== Assigned task ==
Which lines of the records below contain the string "computer"? Report each of them.

== Information ==
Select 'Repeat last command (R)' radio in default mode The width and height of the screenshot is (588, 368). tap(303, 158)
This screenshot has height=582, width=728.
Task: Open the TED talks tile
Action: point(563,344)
---
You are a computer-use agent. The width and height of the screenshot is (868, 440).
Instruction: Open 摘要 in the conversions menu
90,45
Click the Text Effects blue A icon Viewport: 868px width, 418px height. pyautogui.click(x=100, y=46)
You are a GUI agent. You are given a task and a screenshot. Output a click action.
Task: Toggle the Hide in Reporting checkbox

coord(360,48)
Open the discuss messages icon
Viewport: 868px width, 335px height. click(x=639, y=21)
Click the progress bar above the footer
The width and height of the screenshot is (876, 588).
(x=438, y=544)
==
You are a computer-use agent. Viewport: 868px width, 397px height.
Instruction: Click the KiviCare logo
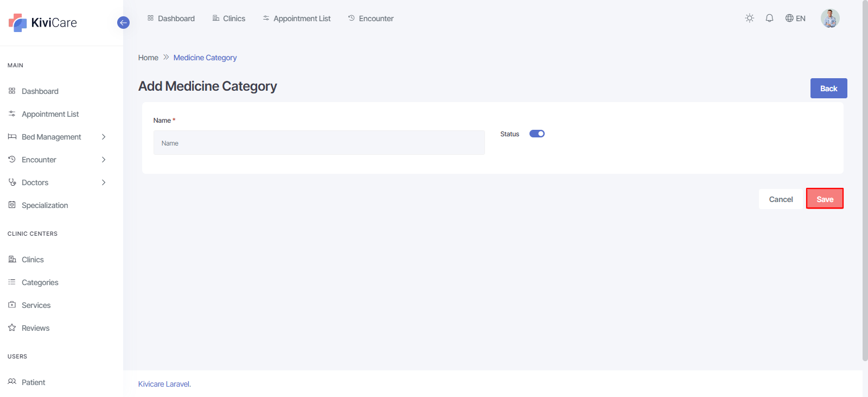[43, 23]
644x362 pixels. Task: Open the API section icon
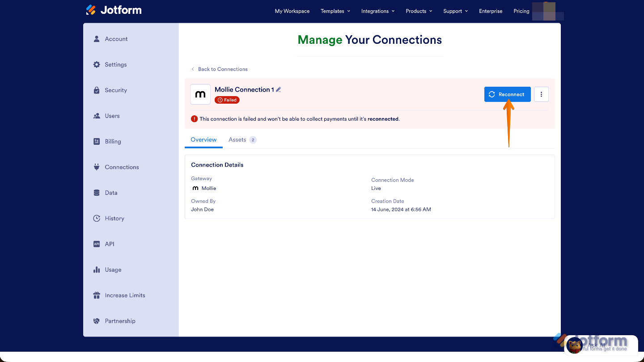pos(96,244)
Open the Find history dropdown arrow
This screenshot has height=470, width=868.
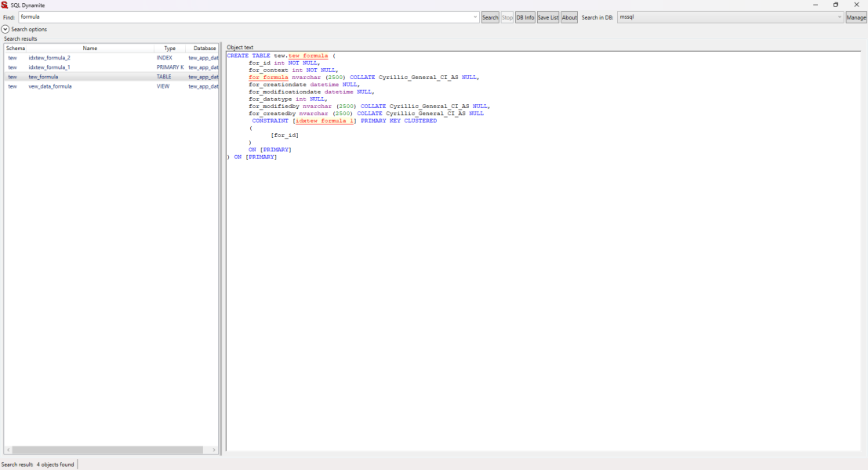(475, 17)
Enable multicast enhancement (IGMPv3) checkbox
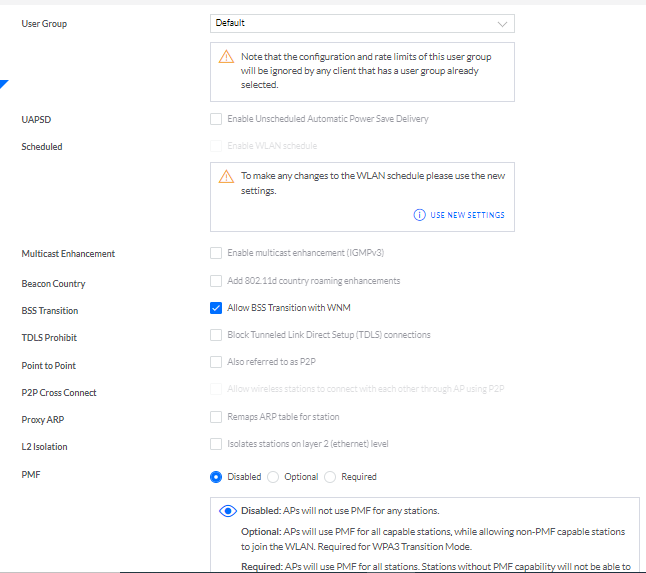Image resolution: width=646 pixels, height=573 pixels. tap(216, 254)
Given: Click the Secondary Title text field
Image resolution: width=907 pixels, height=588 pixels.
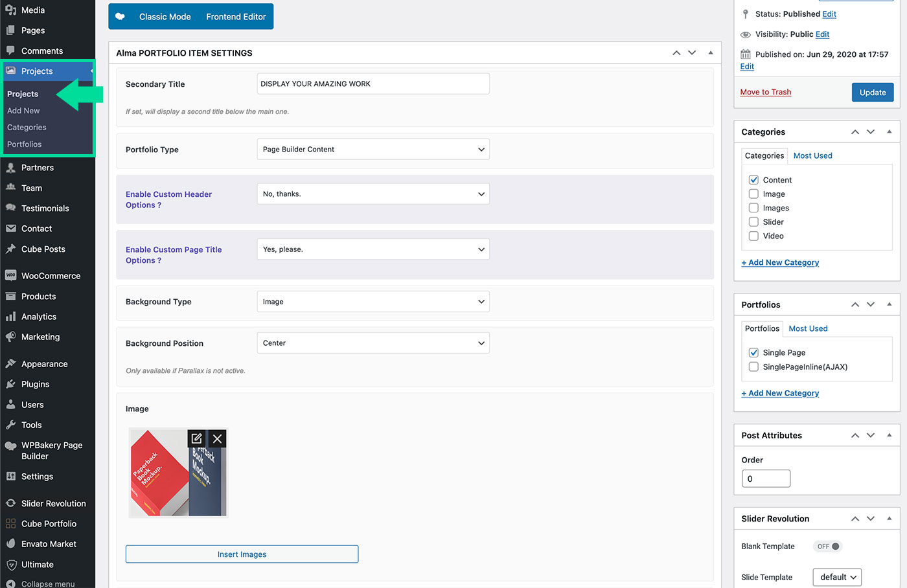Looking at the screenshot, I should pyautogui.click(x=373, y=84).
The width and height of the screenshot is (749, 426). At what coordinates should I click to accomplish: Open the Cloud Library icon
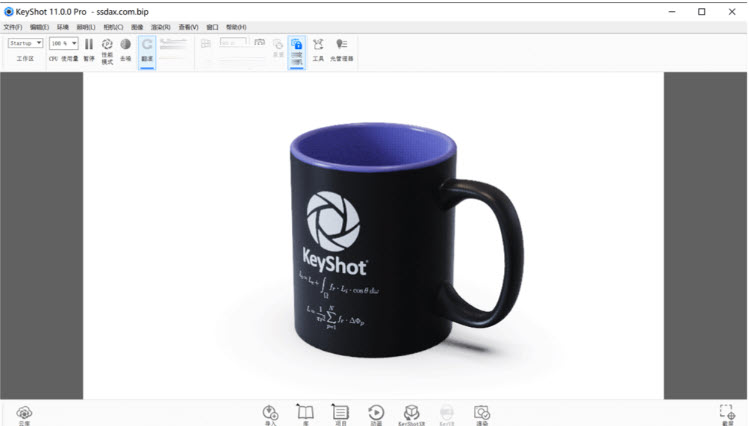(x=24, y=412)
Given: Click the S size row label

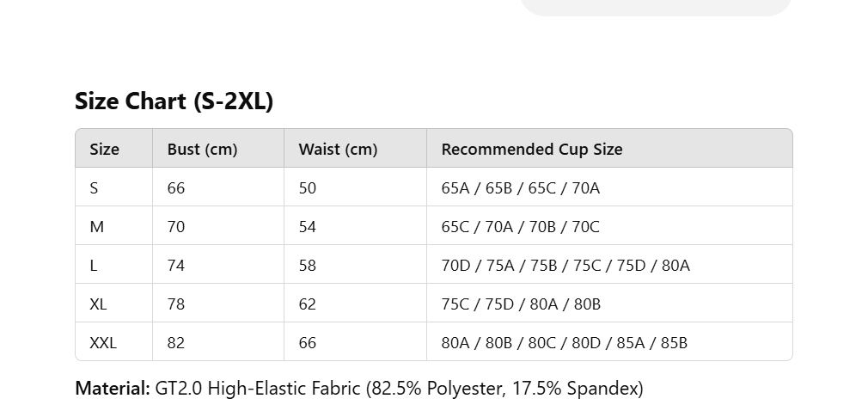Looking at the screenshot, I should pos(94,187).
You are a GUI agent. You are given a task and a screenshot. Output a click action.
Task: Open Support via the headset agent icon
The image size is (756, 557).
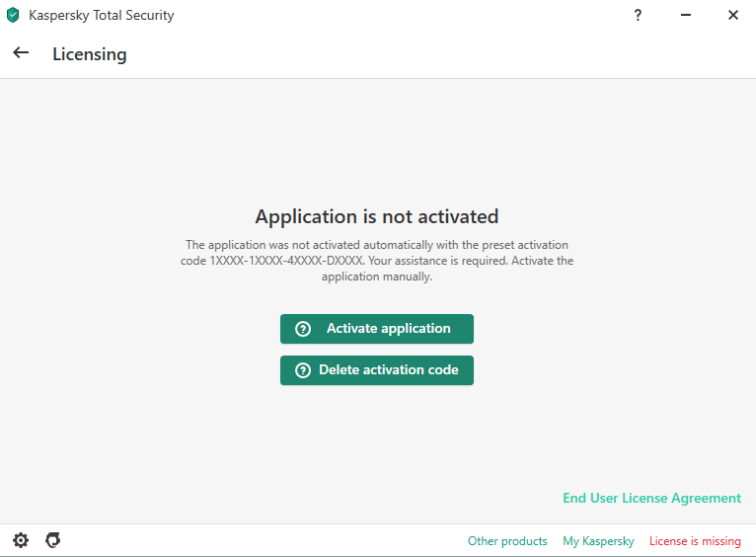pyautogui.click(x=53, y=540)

== Answer to the problem ==
You are a computer-use agent. The width and height of the screenshot is (868, 440).
You are a computer-use agent. Viewport: 868px width, 397px height.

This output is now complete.